Our paper at SIGGRAPH 2021

Ming Shan Digital Experience
Ming Shan Digital Experience
Ming Shan Digital Experience
Ming Shan Digital Experience
Ming Shan Digital Experience
Ming Shan Digital Experience
Ming Shan Digital Experience
Ming Shan Digital Experience

Each year, more than 18,000 people attend, but only 8 major artistic contributions of academic value are selected. Designed by EPFL+ECAL Lab, the Ming Shan Digital Experience project has been favoured by the experts. It confronts technology, science and contemporary design with a practice and a philosophy that are thousands of years old. This set-up, which is now operational in Switzerland, has gained worldwide recognition.

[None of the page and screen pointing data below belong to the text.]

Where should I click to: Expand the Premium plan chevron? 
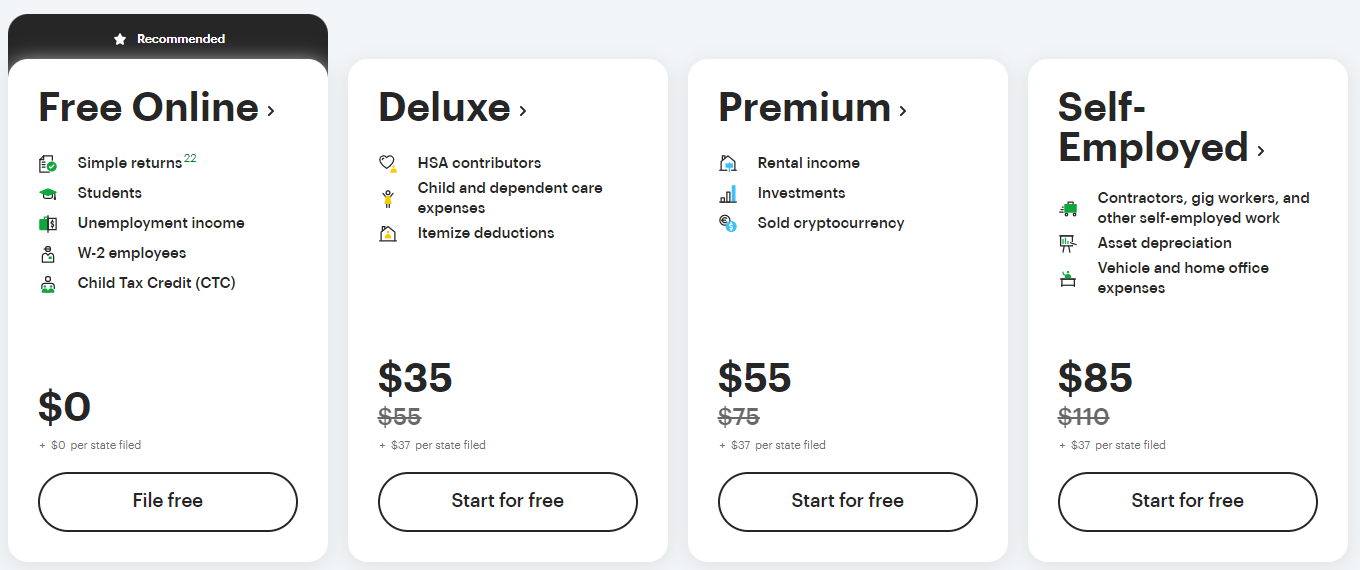pos(903,110)
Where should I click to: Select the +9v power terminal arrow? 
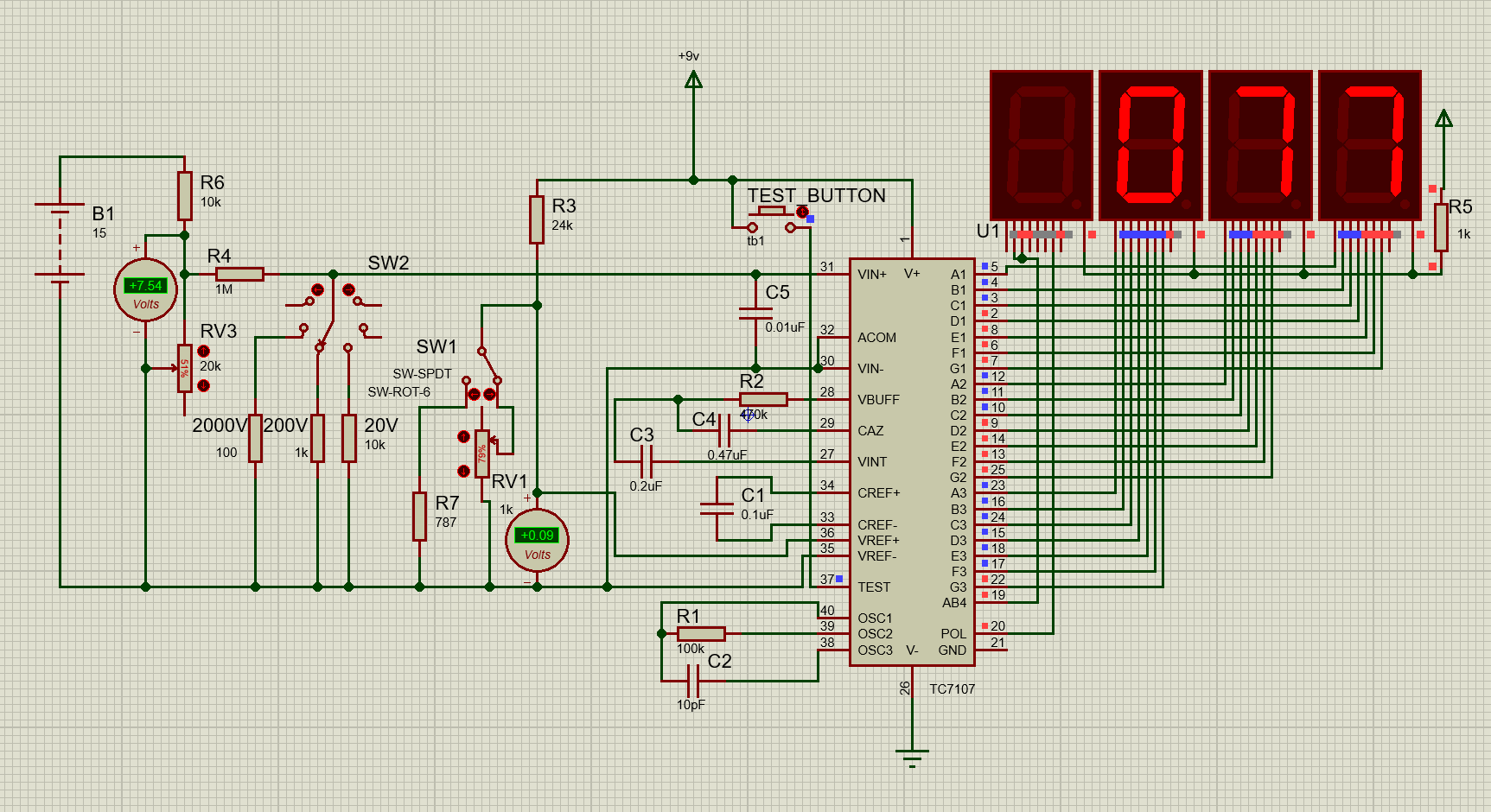coord(693,80)
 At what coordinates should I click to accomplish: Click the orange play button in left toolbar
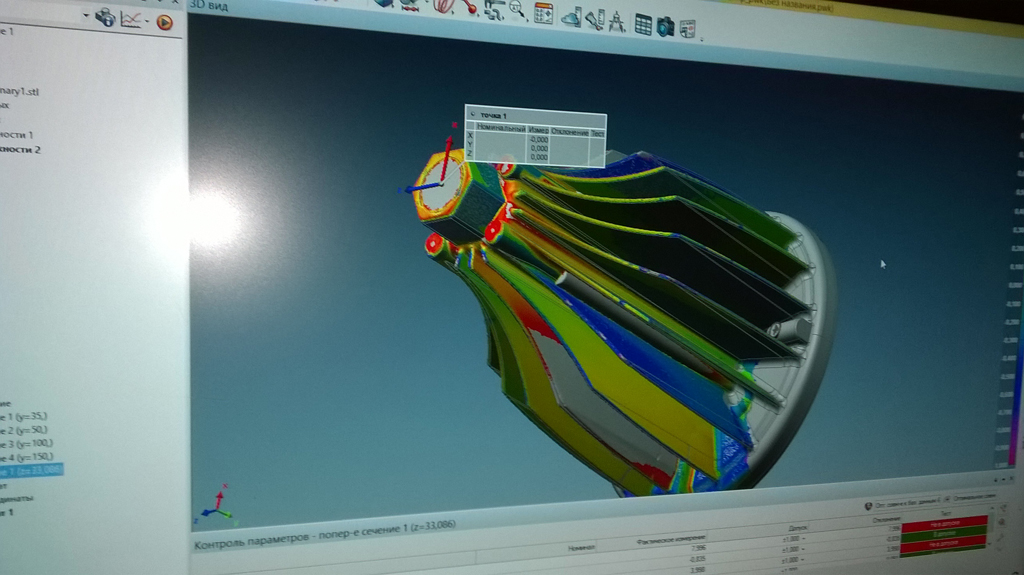tap(165, 22)
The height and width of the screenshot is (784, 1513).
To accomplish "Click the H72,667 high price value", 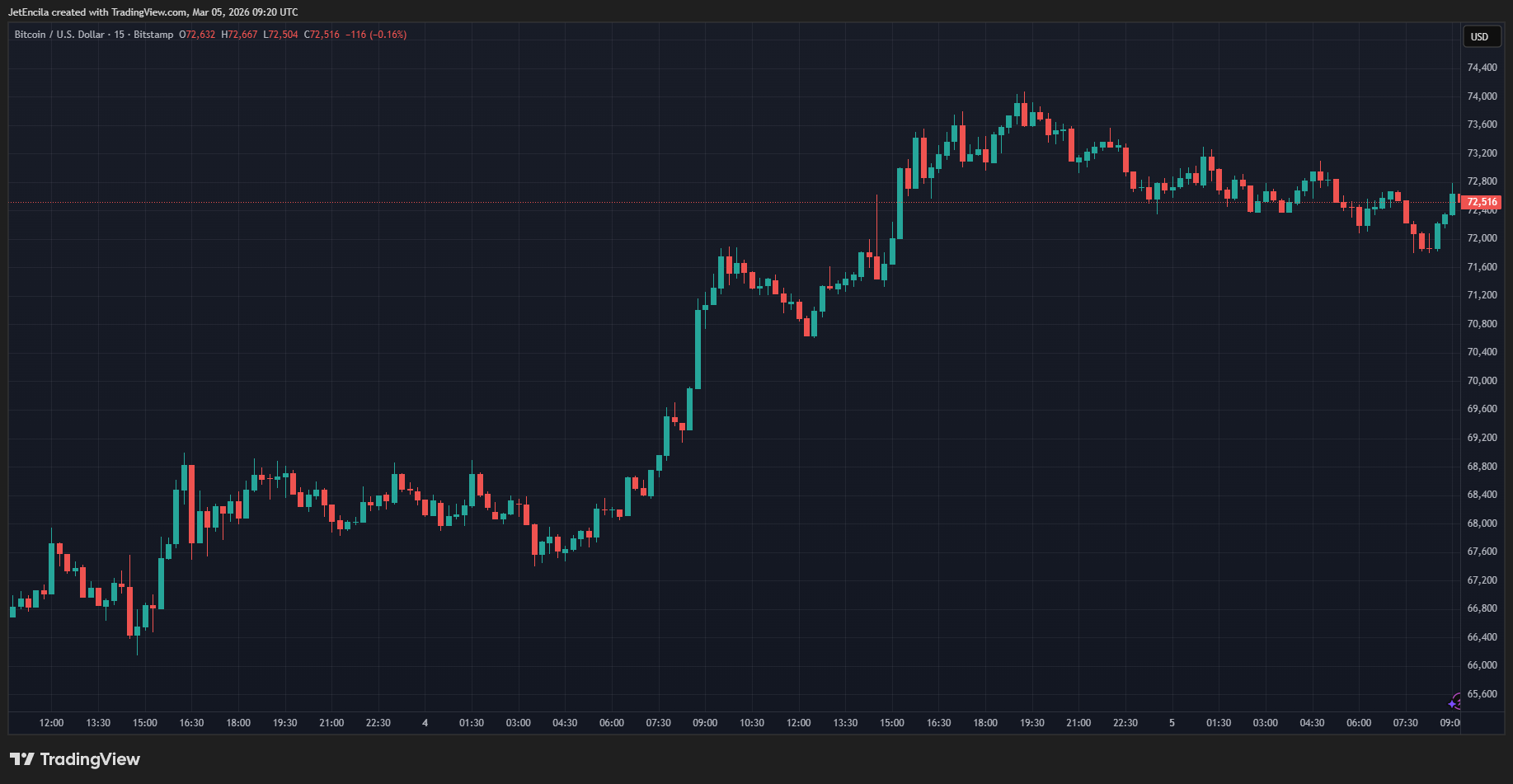I will click(239, 35).
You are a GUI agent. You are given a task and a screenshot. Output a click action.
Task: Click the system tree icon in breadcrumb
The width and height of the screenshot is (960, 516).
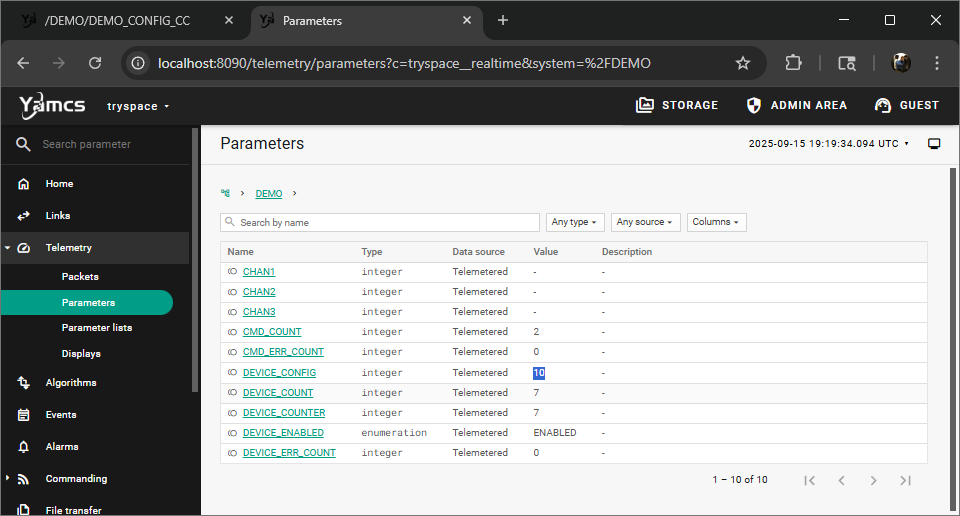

The SIGGRAPH international conference dedicated to computer graphics and interactive technology is the global meeting place for experts in digital science, the computer industry, Hollywood production and the digital arts. With the weight and rigor of academic tradition, contributions are subject to very strict rules of double-blind expertise by specialists. They thus serve as scientific references. The work carried out by the EPFL+ECAL Lab, the EPFL design research centre, in partnership with the new lay Ming Shan Taoist Centre in Bullet (VD), Switzerland, is one of the major contributions of this year 2021.

The ambition of the Ming Shan Digital Experience project was to imagine an immersive device contributing to the practice of meditation. Two years of research have made it possible to develop an astonishing installation: each participant is seated in a circle of light, whose colour, rhythm and intensity change according to individual physiological parameters. This immersive light aims to provide support to novices, and to offer advanced practitioners new perspectives.

Experimental developments have made it possible to go even further: each device emits sounds on the basis of body signals, acting like a musical instrument. Participants thus benefit not only from individual support through light, but also from collective perception through sound. Finally, the system also acts on the surrounding space by projecting visual flows on the walls of the temple, bathing the entire space in a common flow. Light, sound, visuals and body signals operate in real time.

The impact of this system has been studied, with the involvement of the Department of Psychology at the University of Fribourg. The result is a quantitative and qualitative understanding of the effects of light, sound and the overall device. “We have the ability to integrate artistic creation, technology and the scientific dimension into our approach to design research and thus to understand the principles that benefit practitioners. What was special here was to confront our approach with a culture and a philosophy which have more than 2,000 years of experience.” EPFL+ECAL Lab Director Nicolas Henchoz emphasizes.

The project was mainly led by Margaux Charvolin, at the time assistant at EPFL+ECAL Lab. She began her project with observations in China. The collaboration was the subject of regular discussions and experiments with the main managers of the Ming Shan Centre, in particular Dr. Fabrice Jordan. This made it possible to combine the contributions of the various cultures, knowledge and skills.

With this distinction, the project enjoys worldwide artistic and academic recognition. And it is moreover an operational structure in Bullet: the Ming Shan Centre has approved its implementation in the heart of the temple. It is open to the public.

An inaugural event is planned in Bullet in Autumn 2021.